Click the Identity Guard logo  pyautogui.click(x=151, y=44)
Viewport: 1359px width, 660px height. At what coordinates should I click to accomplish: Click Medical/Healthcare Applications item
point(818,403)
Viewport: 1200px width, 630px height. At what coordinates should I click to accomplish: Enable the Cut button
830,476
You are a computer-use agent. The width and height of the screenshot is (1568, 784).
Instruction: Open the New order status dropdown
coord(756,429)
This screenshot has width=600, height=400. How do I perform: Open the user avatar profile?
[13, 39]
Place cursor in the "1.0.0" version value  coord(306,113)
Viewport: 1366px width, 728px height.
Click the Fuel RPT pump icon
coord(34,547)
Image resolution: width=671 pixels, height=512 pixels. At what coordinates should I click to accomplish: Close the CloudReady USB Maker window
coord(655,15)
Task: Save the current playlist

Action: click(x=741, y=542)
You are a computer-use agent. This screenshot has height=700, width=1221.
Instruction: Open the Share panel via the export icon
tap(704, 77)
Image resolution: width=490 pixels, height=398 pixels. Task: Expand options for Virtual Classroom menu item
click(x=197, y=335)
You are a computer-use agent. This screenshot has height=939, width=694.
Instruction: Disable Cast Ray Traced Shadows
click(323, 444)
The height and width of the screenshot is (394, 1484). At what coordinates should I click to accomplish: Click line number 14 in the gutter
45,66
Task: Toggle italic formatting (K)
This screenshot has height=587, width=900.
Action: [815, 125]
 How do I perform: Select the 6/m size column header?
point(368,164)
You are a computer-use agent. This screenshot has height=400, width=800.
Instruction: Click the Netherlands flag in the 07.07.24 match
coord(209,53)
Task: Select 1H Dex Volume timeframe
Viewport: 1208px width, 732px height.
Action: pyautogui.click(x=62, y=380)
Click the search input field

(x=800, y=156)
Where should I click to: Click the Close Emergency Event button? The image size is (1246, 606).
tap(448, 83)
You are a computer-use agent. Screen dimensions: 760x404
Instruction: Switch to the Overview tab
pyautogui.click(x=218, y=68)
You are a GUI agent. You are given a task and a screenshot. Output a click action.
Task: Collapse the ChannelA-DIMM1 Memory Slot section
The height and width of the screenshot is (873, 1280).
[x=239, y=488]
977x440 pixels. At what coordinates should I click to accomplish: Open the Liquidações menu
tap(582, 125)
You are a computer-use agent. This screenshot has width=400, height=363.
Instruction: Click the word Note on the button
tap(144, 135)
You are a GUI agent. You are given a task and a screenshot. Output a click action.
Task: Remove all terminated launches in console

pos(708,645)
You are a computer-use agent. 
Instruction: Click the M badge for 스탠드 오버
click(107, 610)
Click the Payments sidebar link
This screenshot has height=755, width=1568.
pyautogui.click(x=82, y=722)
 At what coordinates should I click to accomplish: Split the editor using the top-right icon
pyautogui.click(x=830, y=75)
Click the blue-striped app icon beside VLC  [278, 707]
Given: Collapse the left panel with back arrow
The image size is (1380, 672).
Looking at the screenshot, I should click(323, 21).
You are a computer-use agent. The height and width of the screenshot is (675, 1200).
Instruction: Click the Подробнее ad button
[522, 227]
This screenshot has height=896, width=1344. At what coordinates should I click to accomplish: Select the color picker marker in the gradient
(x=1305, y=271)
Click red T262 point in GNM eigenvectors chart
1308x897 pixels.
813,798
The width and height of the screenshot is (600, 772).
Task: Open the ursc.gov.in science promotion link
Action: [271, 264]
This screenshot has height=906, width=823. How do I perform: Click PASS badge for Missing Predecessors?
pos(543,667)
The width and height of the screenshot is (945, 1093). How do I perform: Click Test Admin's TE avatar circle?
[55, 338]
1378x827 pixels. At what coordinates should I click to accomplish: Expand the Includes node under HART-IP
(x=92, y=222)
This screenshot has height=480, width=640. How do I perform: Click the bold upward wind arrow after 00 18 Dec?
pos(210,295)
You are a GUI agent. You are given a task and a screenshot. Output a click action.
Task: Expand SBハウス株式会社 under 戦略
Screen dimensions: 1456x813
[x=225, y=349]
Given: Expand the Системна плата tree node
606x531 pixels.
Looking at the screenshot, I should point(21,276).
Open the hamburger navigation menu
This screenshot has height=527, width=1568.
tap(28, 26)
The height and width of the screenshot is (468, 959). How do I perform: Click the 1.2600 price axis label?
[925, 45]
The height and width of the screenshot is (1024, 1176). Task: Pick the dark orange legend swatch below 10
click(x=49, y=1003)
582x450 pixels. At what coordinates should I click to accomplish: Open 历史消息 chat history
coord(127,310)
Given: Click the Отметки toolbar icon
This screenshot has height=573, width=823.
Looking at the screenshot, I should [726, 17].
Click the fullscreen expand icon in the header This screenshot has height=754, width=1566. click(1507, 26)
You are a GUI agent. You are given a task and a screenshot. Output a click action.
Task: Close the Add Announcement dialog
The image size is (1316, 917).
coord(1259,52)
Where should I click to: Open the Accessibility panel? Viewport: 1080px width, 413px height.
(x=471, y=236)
______________________________
YOUR GOAL -> Above this instruction are the records; retype exactly the lines from the one containing "has height=700, width=1221." up to and including the one containing "has height=939, width=694.".

EXPECTED ANSWER ->
You are a computer-use agent. This screenshot has height=700, width=1221.
Instruction: Open the Share panel via the export icon
tap(704, 77)
Image resolution: width=490 pixels, height=398 pixels. Task: Expand options for Virtual Classroom menu item
click(x=197, y=335)
You are a computer-use agent. This screenshot has height=939, width=694.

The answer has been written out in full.